UnF*ck Your Brain Podcast— Feminist Self-Help for Everyone

UFYB 123: YOUR BRAIN ON PATRIARCHY

What You’ll Learn From This Episode:

  • What heuristics are and why our brains develop them.
  • Why, while useful, heuristics aren’t always correct.
  • How people socialized as women develop the heuristics around romance and love.
  • The unconscious shortcuts that happen in our brains, especially for women.
  • Why your brain’s shortcut solution often won’t work to actually solve the problem.
  • How it can be difficult to see the heuristics we’ve developed as external messages taught to us.

Click here to order Take Back Your Brain: How a Sexist Society Gets in Your Head – and How to Get It Out. Get your copy today!

The topic I’m introducing to you today is something I’m genuinely excited to share and, I’m pleased to also announce, that I’ll be writing a book on this in the near future to help you guys understand it even better. As feminists, it can be really confusing when we become intellectually aware of society’s messages about women; on the one hand, we learn and believe one thing, but emotionally feel something else.

I’m starting with the concept of heuristics to give you the basics of how our brain unconsciously absorbs the messages we’re taught and creates reasoning shortcuts, and then how that ties into the patriarchy and our experience as people socialized as women. There’s an explanation for this feeling of split consciousness, and as a starting point today, I’m offering a couple of examples to show you how you might be experiencing these scenarios in your life.

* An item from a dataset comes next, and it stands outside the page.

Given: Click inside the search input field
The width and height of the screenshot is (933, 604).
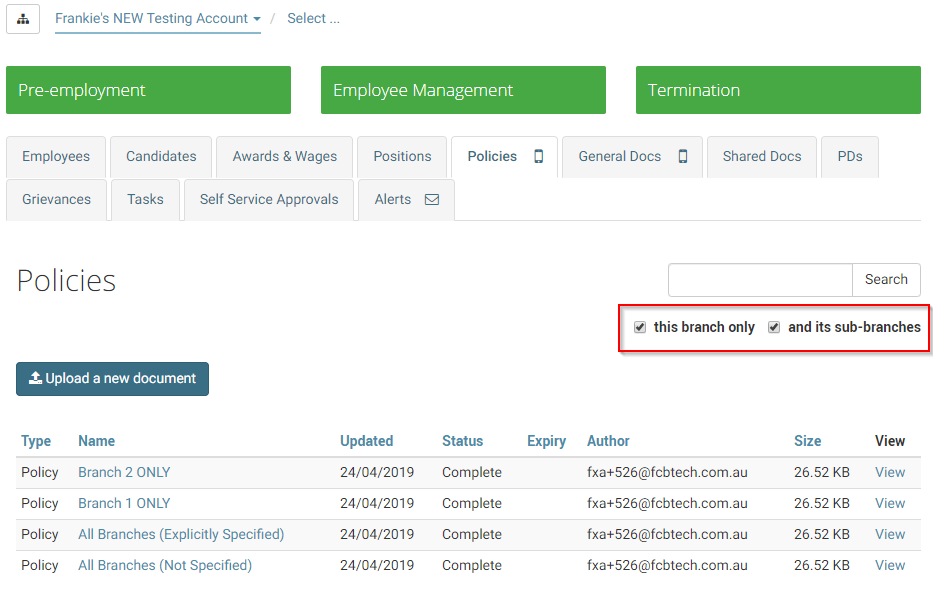Looking at the screenshot, I should tap(760, 280).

Join me this week to discover the true impact of patriarchy on our brains. This is something I’ve touched on in previous episodes too, but I’m taking a deeper look into this concept to hopefully give all of you a bigger picture and understanding of what is actually happening and why.

Featured on the Show:

  • Come join us in The Society!
  • Click here to order Take Back Your Brain: How a Sexist Society Gets in Your Head – and How to Get It Out

Podcast Transcript:

Welcome to Unf*ck Your Brain. I’m your host, Kara Loewentheil, Master Certified Coach and founder of The School of New Feminist Thought. I’m here to help you turn down your anxiety, turn up your confidence, and create a life on your own terms. One that you’re truly excited to live. Let’s go.

Hello my chickens. How are you? I am great. I just got back from a weekend upstate actually, which was really nice. And then this evening I actually just had a long conversation with an old friend of mine and we were laughing because we’ve both been through a lot this year and we were joking that we were tired of growing and could we just get a hall pass and spend a while not having to grow.

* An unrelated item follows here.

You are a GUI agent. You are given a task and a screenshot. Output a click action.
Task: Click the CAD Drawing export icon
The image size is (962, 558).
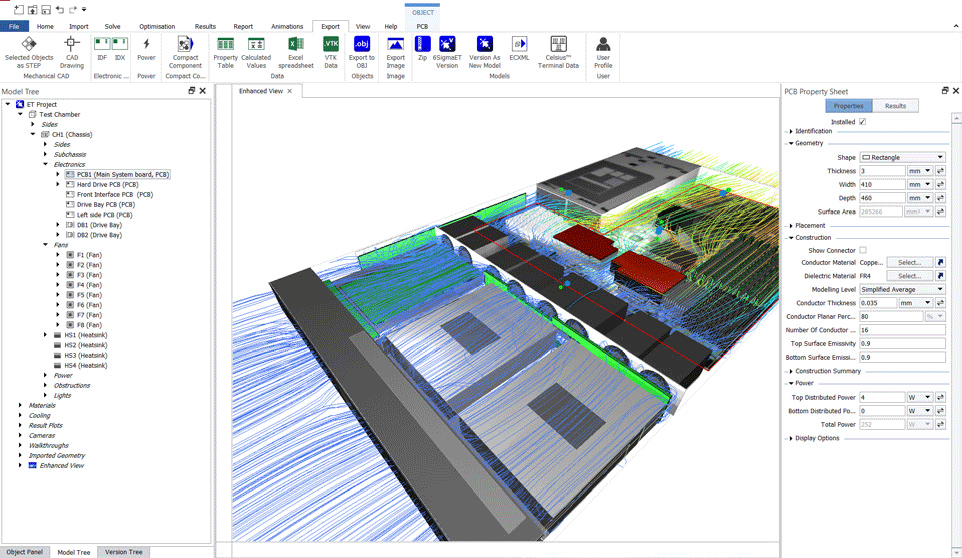72,45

But we were laughing about it because the truth is we’ve both made the kinds of life decisions and risks and choices that entail moving towards growth and what can look like disruption and dissolution in order to experience that discomfort of transformation and change. And I think that that’s really what this thought work journey is truly all about, and what every kind of higher-level experience in life is about.

You guys know I’m a happy hedonist in some respects, so I’m not saying that our more primitive desires aren’t worthy or valuable or fun, but in a lot of fun mental ways, we’re wired to see comfort and pleasure and what is familiar. And I think that all of this self-development work and thought work and coaching is all about becoming the kind of person who moves towards discomfort and towards growth and towards the unfamiliar, which is challenging and hard.

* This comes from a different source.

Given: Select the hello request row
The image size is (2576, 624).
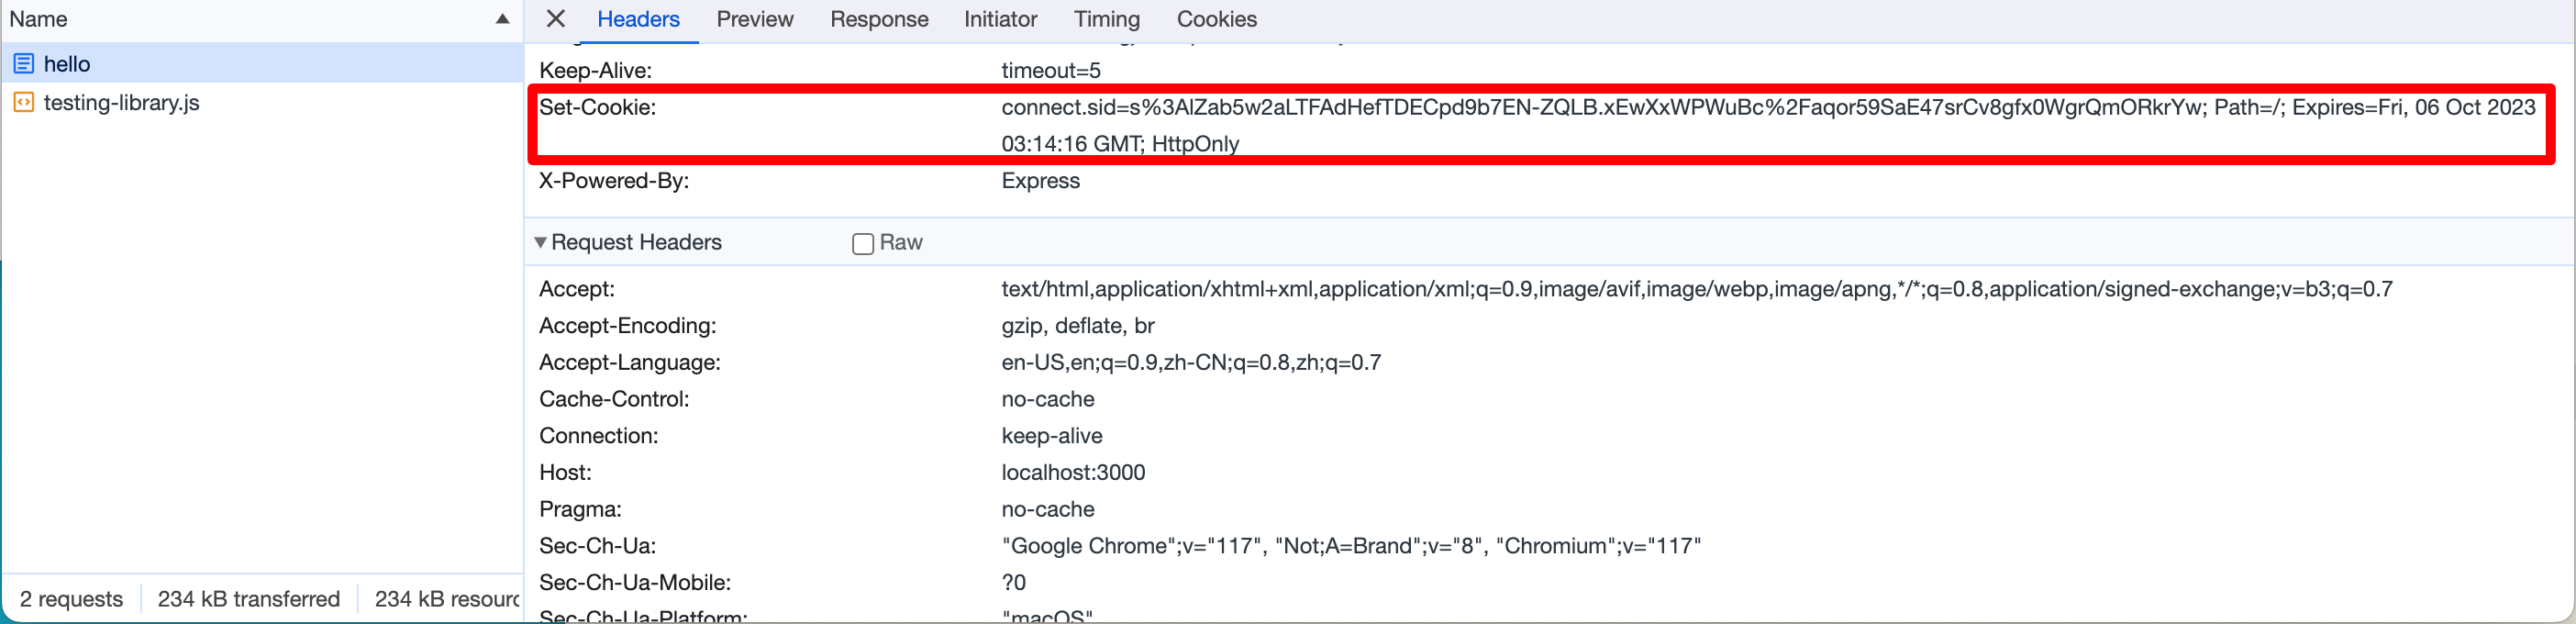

It’s such a paradox that being miserable can actually be deeply comfortable and familiar for some of us. And the emotions we most think we want to get away from, like anxiety or hopelessness or guilt to shame, they can actually be some of our most comfortable places to be because they’re so familiar.

The pathways are so well worn in our brains. And so for some of us to show up for love and for connection and for self-respect and self-acceptance and for compassion and for change can feel awkward and challenging and disruptive. And it can feel like it takes a lot of effort, even when we’re trying to move towards what we want.

I mean, here’s what I always remember, and that’s what my friend and I were saying to each other, you can always opt out. You can choose a life of comfort and stability and familiar patterns. I don’t think there’s anything wrong with that. It’s not a moral issue. Nobody’s getting into heaven faster.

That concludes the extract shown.